GOAL OF THE EXERCISE = Reproduce the section of the listing that begins at the line containing "Where should I click to: Choose" and finishes at the line containing "Open the Loop Browser". Include both end lines and nothing beyond them.

==== RECORD EXTRACTS

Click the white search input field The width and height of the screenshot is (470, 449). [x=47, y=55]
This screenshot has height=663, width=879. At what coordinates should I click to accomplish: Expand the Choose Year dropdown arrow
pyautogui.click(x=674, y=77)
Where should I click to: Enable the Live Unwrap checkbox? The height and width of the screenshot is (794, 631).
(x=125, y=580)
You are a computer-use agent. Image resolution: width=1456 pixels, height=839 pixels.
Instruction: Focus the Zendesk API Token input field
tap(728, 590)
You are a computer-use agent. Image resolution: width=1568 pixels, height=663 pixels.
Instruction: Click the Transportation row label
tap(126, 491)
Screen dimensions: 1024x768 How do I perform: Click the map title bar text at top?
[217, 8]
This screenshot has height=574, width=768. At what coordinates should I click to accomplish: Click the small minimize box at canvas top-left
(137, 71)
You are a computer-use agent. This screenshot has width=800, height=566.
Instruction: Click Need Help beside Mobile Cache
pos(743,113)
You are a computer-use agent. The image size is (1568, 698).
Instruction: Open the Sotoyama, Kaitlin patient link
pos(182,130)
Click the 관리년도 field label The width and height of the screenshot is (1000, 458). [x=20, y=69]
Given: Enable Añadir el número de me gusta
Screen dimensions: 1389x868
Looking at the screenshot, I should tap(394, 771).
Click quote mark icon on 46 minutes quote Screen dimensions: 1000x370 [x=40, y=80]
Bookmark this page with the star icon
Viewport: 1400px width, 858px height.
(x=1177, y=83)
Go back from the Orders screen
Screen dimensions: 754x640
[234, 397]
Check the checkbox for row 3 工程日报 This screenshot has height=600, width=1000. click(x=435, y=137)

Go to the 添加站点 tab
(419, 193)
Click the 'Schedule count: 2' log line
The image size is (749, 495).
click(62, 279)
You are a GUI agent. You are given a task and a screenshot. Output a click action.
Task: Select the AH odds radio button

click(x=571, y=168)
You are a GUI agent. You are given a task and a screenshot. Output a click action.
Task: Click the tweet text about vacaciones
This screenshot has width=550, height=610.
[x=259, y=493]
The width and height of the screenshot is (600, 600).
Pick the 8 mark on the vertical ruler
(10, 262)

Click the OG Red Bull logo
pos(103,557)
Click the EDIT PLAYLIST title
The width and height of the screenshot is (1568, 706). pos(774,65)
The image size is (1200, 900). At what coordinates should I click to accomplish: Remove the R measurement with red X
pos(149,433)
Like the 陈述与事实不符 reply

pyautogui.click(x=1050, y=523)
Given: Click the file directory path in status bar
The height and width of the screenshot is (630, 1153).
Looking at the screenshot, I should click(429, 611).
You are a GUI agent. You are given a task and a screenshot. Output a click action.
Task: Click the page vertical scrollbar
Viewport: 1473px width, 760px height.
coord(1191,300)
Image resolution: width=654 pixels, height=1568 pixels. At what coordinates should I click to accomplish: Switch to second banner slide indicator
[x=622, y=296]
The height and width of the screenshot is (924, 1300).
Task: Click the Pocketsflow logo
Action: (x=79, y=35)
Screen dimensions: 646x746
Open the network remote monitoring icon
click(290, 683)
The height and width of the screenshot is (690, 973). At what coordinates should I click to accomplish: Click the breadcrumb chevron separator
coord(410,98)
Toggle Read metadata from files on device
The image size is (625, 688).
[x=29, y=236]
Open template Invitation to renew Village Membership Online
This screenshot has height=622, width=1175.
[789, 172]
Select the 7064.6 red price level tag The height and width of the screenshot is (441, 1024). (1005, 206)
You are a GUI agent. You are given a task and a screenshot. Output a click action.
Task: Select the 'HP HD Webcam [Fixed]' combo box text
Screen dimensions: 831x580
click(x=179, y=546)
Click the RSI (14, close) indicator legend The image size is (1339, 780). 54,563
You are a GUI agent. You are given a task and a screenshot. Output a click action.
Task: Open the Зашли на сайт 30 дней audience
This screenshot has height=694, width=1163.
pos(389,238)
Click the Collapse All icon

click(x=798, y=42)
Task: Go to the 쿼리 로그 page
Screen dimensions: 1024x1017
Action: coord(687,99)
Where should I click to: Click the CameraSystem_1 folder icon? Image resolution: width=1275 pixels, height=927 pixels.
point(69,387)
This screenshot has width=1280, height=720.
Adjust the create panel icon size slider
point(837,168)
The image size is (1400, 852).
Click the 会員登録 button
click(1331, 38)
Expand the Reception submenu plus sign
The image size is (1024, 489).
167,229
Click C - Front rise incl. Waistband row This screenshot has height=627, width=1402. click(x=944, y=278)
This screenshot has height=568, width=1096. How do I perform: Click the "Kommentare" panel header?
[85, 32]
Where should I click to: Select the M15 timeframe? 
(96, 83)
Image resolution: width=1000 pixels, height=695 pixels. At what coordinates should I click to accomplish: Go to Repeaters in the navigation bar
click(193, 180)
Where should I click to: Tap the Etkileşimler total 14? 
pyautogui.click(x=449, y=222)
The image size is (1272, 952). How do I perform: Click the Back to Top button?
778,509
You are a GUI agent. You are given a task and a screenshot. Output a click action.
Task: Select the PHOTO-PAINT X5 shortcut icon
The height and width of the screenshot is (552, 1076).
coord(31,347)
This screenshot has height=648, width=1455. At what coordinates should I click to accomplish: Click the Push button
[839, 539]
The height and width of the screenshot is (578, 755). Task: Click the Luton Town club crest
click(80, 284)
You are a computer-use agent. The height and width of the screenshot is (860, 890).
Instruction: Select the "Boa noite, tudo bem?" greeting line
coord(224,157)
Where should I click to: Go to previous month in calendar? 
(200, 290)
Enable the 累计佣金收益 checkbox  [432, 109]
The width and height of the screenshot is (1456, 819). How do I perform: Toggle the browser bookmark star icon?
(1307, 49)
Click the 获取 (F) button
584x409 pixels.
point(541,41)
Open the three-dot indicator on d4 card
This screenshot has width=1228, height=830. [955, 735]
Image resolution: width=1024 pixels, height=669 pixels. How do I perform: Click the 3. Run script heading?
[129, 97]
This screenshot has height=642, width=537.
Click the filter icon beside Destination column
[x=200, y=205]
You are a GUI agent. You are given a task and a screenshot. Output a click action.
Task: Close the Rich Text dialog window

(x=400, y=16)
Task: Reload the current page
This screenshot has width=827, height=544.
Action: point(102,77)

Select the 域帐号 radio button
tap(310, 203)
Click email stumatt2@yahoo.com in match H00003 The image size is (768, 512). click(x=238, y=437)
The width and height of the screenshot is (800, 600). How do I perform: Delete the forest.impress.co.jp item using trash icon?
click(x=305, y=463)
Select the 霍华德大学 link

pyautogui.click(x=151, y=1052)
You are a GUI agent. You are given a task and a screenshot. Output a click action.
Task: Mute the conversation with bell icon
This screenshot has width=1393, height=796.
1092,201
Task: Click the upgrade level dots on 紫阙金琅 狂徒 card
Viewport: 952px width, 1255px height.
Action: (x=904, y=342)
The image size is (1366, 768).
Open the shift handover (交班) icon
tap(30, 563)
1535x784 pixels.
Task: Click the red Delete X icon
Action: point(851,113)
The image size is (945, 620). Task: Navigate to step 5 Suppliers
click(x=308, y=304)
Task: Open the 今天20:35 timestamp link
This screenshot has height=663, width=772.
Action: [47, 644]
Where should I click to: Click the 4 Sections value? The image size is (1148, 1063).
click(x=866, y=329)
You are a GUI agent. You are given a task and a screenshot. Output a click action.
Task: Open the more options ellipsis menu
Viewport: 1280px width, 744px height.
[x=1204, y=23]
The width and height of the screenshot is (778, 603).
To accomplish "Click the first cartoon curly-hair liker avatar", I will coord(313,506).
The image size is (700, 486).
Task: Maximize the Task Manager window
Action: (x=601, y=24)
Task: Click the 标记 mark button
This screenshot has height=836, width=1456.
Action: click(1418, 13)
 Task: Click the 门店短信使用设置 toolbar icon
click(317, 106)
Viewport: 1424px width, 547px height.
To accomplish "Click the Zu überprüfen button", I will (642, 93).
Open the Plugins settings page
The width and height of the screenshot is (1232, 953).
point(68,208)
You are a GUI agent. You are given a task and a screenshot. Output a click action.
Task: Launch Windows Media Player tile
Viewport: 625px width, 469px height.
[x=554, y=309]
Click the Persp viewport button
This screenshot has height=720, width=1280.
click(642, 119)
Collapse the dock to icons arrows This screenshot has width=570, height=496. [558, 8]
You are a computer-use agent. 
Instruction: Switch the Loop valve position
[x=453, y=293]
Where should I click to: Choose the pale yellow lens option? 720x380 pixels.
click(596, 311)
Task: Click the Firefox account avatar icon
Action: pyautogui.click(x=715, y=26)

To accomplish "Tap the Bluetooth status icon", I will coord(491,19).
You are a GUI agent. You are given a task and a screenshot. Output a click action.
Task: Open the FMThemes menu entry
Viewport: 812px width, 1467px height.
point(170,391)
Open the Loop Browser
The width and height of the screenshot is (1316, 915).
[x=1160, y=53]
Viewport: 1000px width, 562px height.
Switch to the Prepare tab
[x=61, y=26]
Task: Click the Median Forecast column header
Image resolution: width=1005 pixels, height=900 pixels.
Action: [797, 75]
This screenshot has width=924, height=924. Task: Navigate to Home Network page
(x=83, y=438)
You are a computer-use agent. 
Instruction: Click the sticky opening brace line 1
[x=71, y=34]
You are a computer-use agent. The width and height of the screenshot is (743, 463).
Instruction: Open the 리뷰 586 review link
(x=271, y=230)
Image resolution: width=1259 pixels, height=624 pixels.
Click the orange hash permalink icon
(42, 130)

========

RESPONSE =
Where should I click to: Choose the pale yellow lens option? 720x380 pixels.
click(596, 311)
Task: Click the Firefox account avatar icon
Action: pyautogui.click(x=715, y=26)

To accomplish "Tap the Bluetooth status icon", I will coord(491,19).
You are a GUI agent. You are given a task and a screenshot. Output a click action.
Task: Open the FMThemes menu entry
Viewport: 812px width, 1467px height.
point(170,391)
Open the Loop Browser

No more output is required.